A faithful copy of the whole listing is required, with nothing left out.

★ ★ ★

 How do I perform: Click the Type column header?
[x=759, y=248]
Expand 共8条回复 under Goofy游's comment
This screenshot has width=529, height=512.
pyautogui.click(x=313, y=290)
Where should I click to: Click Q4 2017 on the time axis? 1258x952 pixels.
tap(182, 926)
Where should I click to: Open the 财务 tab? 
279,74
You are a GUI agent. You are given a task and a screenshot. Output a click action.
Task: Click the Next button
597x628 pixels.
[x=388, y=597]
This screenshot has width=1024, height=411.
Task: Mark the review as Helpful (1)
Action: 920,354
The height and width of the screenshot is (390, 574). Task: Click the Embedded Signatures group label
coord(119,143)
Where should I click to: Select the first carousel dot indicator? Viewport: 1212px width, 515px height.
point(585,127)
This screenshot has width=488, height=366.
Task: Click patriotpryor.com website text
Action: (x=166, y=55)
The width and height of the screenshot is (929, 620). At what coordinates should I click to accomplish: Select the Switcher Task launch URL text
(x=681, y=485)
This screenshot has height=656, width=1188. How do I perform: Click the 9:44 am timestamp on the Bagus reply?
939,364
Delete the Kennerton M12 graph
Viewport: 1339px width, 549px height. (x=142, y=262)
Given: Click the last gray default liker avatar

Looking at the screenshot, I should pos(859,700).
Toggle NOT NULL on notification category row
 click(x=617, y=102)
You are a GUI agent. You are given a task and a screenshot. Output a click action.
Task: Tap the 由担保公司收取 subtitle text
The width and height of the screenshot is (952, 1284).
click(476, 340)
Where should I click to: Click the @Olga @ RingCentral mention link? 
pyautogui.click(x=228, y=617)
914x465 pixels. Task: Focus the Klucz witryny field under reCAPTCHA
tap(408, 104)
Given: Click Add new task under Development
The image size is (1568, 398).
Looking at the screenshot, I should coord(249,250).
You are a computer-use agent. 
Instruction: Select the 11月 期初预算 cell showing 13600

★ ★ ★

| SOLUTION BELOW |
 How do I perform: Click the Type column header?
[x=759, y=248]
Expand 共8条回复 under Goofy游's comment
This screenshot has width=529, height=512.
pyautogui.click(x=313, y=290)
Where should I click to: Click Q4 2017 on the time axis? 1258x952 pixels.
tap(182, 926)
Where should I click to: Open the 财务 tab? 
279,74
You are a GUI agent. You are given a task and a screenshot. Output a click action.
Task: Click the Next button
597x628 pixels.
[x=388, y=597]
This screenshot has width=1024, height=411.
Task: Mark the review as Helpful (1)
Action: 920,354
The height and width of the screenshot is (390, 574). Task: Click the Embedded Signatures group label
coord(119,143)
Where should I click to: Select the first carousel dot indicator? Viewport: 1212px width, 515px height.
point(585,127)
This screenshot has width=488, height=366.
Task: Click patriotpryor.com website text
Action: (x=166, y=55)
The width and height of the screenshot is (929, 620). At what coordinates should I click to accomplish: Select the Switcher Task launch URL text
(x=681, y=485)
This screenshot has height=656, width=1188. How do I perform: Click the 9:44 am timestamp on the Bagus reply?
939,364
Delete the Kennerton M12 graph
Viewport: 1339px width, 549px height. (x=142, y=262)
Given: Click the last gray default liker avatar

Looking at the screenshot, I should pos(859,700).
Toggle NOT NULL on notification category row
 click(x=617, y=102)
You are a GUI agent. You are given a task and a screenshot. Output a click action.
Task: Tap the 由担保公司收取 subtitle text
The width and height of the screenshot is (952, 1284).
click(476, 340)
Where should I click to: Click the @Olga @ RingCentral mention link? 
pyautogui.click(x=228, y=617)
914x465 pixels. Task: Focus the Klucz witryny field under reCAPTCHA
tap(408, 104)
Given: Click Add new task under Development
The image size is (1568, 398).
Looking at the screenshot, I should coord(249,250).
You are a computer-use agent. 
Instruction: Select the 11月 期初预算 cell showing 13600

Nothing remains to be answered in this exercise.